Exercise requirements - Render this sentence from the Antarctic trip log below in Spanish: "We now had the first land in Antarctica in sight as well as large tabular icebergs and smaller bergs of varying shapes."

Page excerpt -
Later in the day Eduardo gave us his lecture about science in Antarctica which gave us some facts about the region as well as what science work is carried out in the region by the different Antarctic Treaty nations.

We now had the first land in Antarctica in sight as well as large tabular icebergs and smaller bergs of varying shapes.
We had a re-cap where Ali told us of the plans for tomorrow and we then eagerly went to dinner full of excitement at what the following days would bring.

Day 4: Cuverville & Port Lockroy, Antarctic Peninsula

Cuverville & Port Lockroy, Antarctic Peninsula
Datum: 31.01.2019
Positie: 64°36’S / 062°35’W
Wind: SW 3
Weer: Partly Cloudy
Luchttemperatuur: +8

Having finally crossed the Drake Passage (for now!), Ali woke us up early at 6:30am, for a 7:00am breakfast: Today we would have our first landing, and on the Antarctic Continent no less!

At 8:00am, the expedition staff were ready for us at the gangway in the Zodiacs, and our first stop brought us to Cuverville Island. This is one of the biggest Gentoo penguin colonies on the continent, with some 5000 pairs. Upon landing, in which we practised our newly acquired Zodiac disembarkation skills (slide – face the driver – swing legs over – disembark), the staff had marked two paths for us which we were able to follow in either direction from the landing site, and which gave us beautiful views of a glacier and interesting observations of gentoos and their adorable offspring on the one side, and an unexpected young elephant seal on the other side in the middle of the penguin rookery!

As it was the first encounter with penguins, we couldn’t stop to take pictures of them! We were able to see all the care to the chicks, the exchanges of the parents on the nest, the feeding, relationships with neighbours and the continuous shuttles up and down the slopes of Penguin parents coming and going from feeding trips.

After that we shuttled back to Plancius for lunch and a snooze or a bit of relaxation before we got ready for our second landing of the day, after some three hours of navigation.

Given information -
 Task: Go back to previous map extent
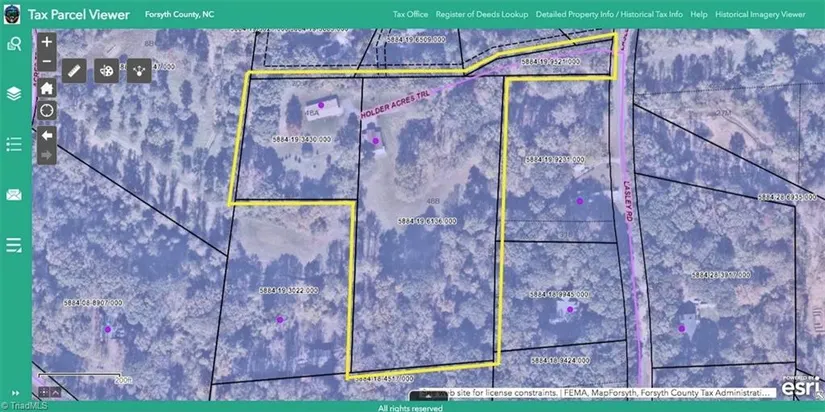(x=46, y=135)
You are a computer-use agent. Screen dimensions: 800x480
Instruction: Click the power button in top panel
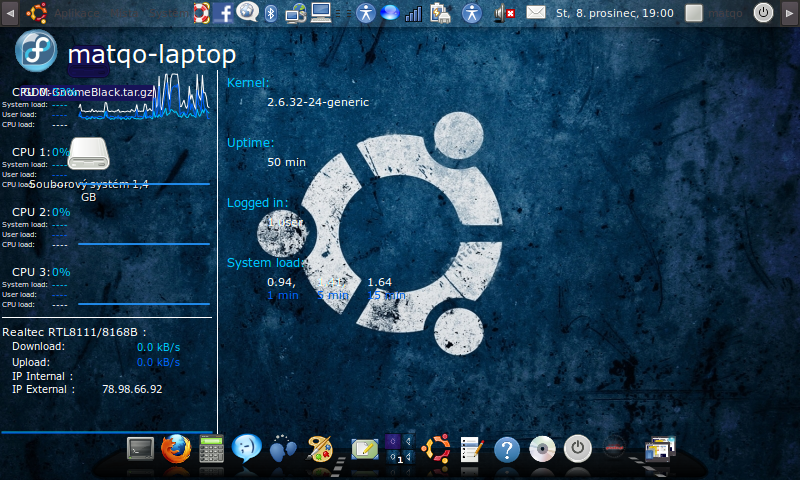763,13
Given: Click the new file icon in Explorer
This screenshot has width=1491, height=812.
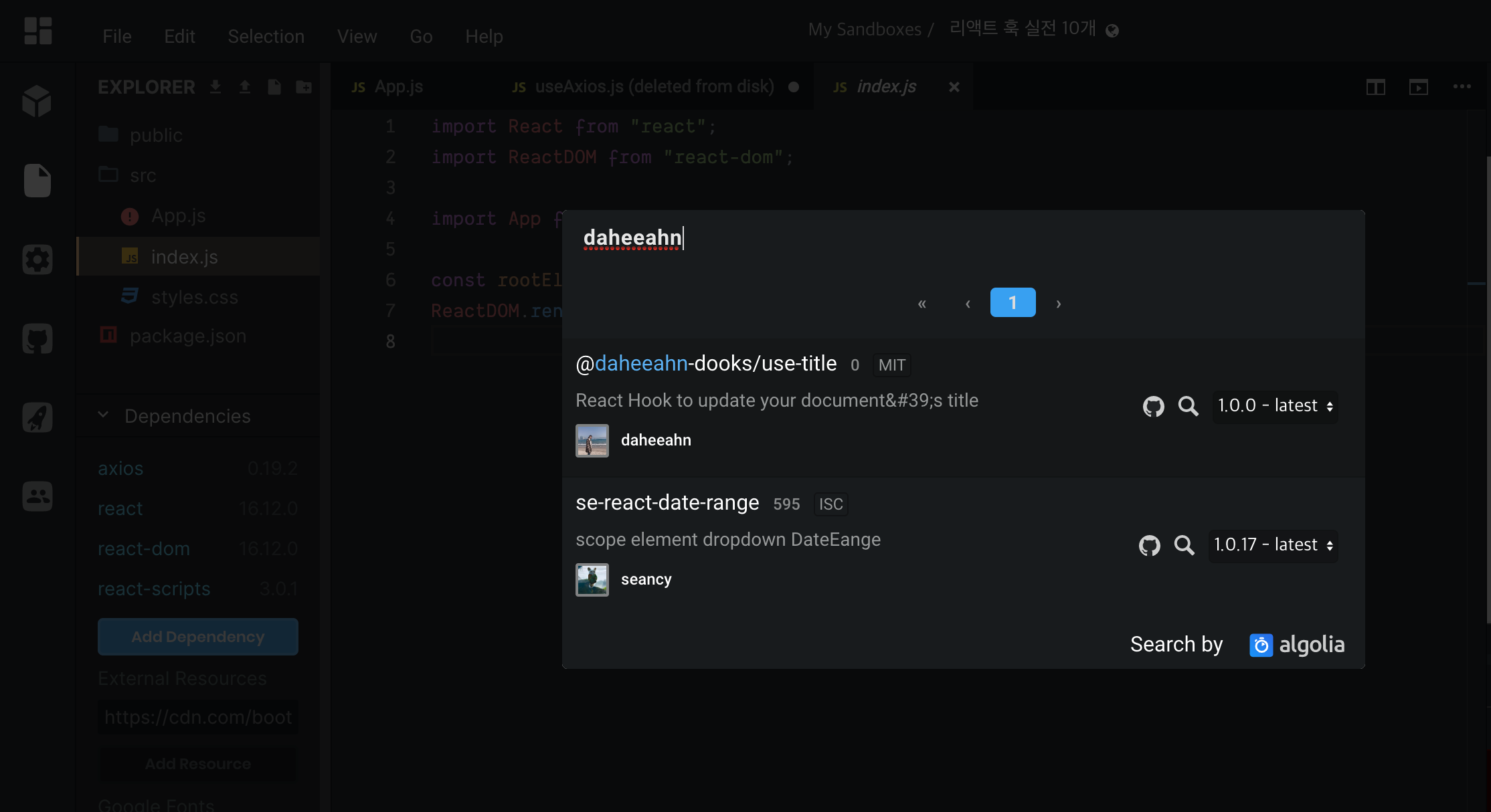Looking at the screenshot, I should coord(274,87).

Exercise answer - Ahora teníamos a la vista la primera tierra de la Antártida, así como grandes icebergs tabulares y témpanos más pequeños de formas variadas.